Print the records below character for character, keeping every line intact.
────
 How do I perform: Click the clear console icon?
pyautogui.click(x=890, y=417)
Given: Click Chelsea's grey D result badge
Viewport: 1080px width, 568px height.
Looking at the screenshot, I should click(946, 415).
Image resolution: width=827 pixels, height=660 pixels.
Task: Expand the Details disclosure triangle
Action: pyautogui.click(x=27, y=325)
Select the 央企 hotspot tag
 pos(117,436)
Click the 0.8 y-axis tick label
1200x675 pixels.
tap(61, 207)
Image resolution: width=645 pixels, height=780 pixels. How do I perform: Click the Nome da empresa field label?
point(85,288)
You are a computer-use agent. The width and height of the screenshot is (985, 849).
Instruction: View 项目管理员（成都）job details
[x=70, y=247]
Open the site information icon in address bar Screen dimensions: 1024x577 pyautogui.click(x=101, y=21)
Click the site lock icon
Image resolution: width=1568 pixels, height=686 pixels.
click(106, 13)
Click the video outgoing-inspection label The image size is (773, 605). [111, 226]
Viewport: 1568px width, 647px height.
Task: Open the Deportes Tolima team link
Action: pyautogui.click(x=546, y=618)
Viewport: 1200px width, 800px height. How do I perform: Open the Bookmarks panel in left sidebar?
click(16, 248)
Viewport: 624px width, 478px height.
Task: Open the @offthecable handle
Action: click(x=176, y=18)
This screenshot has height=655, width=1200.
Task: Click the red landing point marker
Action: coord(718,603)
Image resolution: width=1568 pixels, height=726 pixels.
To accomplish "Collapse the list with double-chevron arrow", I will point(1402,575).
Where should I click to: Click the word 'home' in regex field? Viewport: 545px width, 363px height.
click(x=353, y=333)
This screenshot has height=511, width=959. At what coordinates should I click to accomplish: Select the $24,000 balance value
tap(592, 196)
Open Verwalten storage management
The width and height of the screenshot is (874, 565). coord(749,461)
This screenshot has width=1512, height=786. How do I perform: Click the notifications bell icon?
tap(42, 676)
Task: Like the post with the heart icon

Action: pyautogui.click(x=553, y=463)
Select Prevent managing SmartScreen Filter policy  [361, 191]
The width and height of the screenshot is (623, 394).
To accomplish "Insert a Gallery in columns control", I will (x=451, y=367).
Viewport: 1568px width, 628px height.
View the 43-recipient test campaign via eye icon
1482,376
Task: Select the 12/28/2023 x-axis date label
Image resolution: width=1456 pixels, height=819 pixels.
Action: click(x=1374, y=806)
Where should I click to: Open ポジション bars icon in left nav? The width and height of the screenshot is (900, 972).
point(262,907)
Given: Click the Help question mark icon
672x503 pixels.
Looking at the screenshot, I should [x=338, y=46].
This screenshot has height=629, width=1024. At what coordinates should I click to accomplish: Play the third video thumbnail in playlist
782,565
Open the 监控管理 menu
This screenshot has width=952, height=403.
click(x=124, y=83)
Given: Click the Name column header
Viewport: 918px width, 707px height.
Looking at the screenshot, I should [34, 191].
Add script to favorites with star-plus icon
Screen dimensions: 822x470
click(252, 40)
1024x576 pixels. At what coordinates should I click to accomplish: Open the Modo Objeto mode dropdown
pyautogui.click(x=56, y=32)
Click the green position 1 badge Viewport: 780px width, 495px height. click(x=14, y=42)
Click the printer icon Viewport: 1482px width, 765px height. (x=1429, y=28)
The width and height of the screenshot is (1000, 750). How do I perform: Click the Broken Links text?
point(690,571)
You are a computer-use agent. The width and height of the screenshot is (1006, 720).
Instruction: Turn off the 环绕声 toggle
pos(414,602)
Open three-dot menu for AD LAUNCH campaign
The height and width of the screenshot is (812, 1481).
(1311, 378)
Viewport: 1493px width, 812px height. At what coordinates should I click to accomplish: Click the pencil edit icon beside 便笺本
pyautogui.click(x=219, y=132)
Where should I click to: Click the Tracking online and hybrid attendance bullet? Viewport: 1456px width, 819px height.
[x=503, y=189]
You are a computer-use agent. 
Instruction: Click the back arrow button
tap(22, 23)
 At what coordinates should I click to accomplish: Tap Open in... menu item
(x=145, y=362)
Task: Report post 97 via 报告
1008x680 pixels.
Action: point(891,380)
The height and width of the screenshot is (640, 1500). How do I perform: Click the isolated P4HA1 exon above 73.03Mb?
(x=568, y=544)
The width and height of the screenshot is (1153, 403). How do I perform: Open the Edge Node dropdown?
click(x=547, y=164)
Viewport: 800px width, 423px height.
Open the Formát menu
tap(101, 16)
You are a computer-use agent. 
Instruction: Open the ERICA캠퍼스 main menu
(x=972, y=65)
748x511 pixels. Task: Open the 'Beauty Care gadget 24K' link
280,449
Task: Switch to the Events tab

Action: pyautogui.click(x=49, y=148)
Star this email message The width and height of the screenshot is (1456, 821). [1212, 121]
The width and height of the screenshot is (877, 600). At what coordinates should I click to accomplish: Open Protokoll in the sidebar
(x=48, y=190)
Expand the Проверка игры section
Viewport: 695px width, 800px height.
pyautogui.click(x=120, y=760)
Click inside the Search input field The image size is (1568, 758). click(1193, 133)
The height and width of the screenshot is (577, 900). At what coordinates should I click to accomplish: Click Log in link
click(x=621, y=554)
────
OUTPUT FOR THIS TASK:
 How do I perform: Click the clear console icon?
pyautogui.click(x=890, y=417)
Given: Click Chelsea's grey D result badge
Viewport: 1080px width, 568px height.
Looking at the screenshot, I should click(946, 415).
Image resolution: width=827 pixels, height=660 pixels.
Task: Expand the Details disclosure triangle
Action: pyautogui.click(x=27, y=325)
Select the 央企 hotspot tag
 pos(117,436)
Click the 0.8 y-axis tick label
1200x675 pixels.
tap(61, 207)
Image resolution: width=645 pixels, height=780 pixels. How do I perform: Click the Nome da empresa field label?
point(85,288)
You are a computer-use agent. The width and height of the screenshot is (985, 849).
Instruction: View 项目管理员（成都）job details
[x=70, y=247]
Open the site information icon in address bar Screen dimensions: 1024x577 pyautogui.click(x=101, y=21)
Click the site lock icon
Image resolution: width=1568 pixels, height=686 pixels.
click(106, 13)
Click the video outgoing-inspection label The image size is (773, 605). [111, 226]
Viewport: 1568px width, 647px height.
Task: Open the Deportes Tolima team link
Action: pyautogui.click(x=546, y=618)
Viewport: 1200px width, 800px height. How do I perform: Open the Bookmarks panel in left sidebar?
click(16, 248)
Viewport: 624px width, 478px height.
Task: Open the @offthecable handle
Action: click(x=176, y=18)
This screenshot has height=655, width=1200.
Task: Click the red landing point marker
Action: coord(718,603)
Image resolution: width=1568 pixels, height=726 pixels.
To accomplish "Collapse the list with double-chevron arrow", I will point(1402,575).
Where should I click to: Click the word 'home' in regex field? Viewport: 545px width, 363px height.
click(x=353, y=333)
This screenshot has height=511, width=959. At what coordinates should I click to accomplish: Select the $24,000 balance value
tap(592, 196)
Open Verwalten storage management
The width and height of the screenshot is (874, 565). coord(749,461)
This screenshot has width=1512, height=786. How do I perform: Click the notifications bell icon?
tap(42, 676)
Task: Like the post with the heart icon

Action: pyautogui.click(x=553, y=463)
Select Prevent managing SmartScreen Filter policy  [361, 191]
The width and height of the screenshot is (623, 394).
To accomplish "Insert a Gallery in columns control", I will (x=451, y=367).
Viewport: 1568px width, 628px height.
View the 43-recipient test campaign via eye icon
1482,376
Task: Select the 12/28/2023 x-axis date label
Image resolution: width=1456 pixels, height=819 pixels.
Action: click(x=1374, y=806)
Where should I click to: Open ポジション bars icon in left nav? The width and height of the screenshot is (900, 972).
point(262,907)
Given: Click the Help question mark icon
672x503 pixels.
Looking at the screenshot, I should [x=338, y=46].
This screenshot has height=629, width=1024. At what coordinates should I click to accomplish: Play the third video thumbnail in playlist
782,565
Open the 监控管理 menu
This screenshot has width=952, height=403.
click(x=124, y=83)
Given: Click the Name column header
Viewport: 918px width, 707px height.
Looking at the screenshot, I should [34, 191].
Add script to favorites with star-plus icon
Screen dimensions: 822x470
click(252, 40)
1024x576 pixels. At what coordinates should I click to accomplish: Open the Modo Objeto mode dropdown
pyautogui.click(x=56, y=32)
Click the green position 1 badge Viewport: 780px width, 495px height. click(x=14, y=42)
Click the printer icon Viewport: 1482px width, 765px height. (x=1429, y=28)
The width and height of the screenshot is (1000, 750). How do I perform: Click the Broken Links text?
point(690,571)
You are a computer-use agent. The width and height of the screenshot is (1006, 720).
Instruction: Turn off the 环绕声 toggle
pos(414,602)
Open three-dot menu for AD LAUNCH campaign
The height and width of the screenshot is (812, 1481).
(1311, 378)
Viewport: 1493px width, 812px height. At what coordinates should I click to accomplish: Click the pencil edit icon beside 便笺本
pyautogui.click(x=219, y=132)
Where should I click to: Click the Tracking online and hybrid attendance bullet? Viewport: 1456px width, 819px height.
[x=503, y=189]
You are a computer-use agent. 
Instruction: Click the back arrow button
tap(22, 23)
 At what coordinates should I click to accomplish: Tap Open in... menu item
(x=145, y=362)
Task: Report post 97 via 报告
1008x680 pixels.
Action: point(891,380)
The height and width of the screenshot is (640, 1500). How do I perform: Click the isolated P4HA1 exon above 73.03Mb?
(x=568, y=544)
The width and height of the screenshot is (1153, 403). How do I perform: Open the Edge Node dropdown?
click(x=547, y=164)
Viewport: 800px width, 423px height.
Open the Formát menu
tap(101, 16)
You are a computer-use agent. 
Instruction: Open the ERICA캠퍼스 main menu
(x=972, y=65)
748x511 pixels. Task: Open the 'Beauty Care gadget 24K' link
280,449
Task: Switch to the Events tab

Action: pyautogui.click(x=49, y=148)
Star this email message The width and height of the screenshot is (1456, 821). [1212, 121]
The width and height of the screenshot is (877, 600). At what coordinates should I click to accomplish: Open Protokoll in the sidebar
(x=48, y=190)
Expand the Проверка игры section
Viewport: 695px width, 800px height.
pyautogui.click(x=120, y=760)
Click inside the Search input field The image size is (1568, 758). click(1193, 133)
The height and width of the screenshot is (577, 900). At what coordinates should I click to accomplish: Click Log in link
click(x=621, y=554)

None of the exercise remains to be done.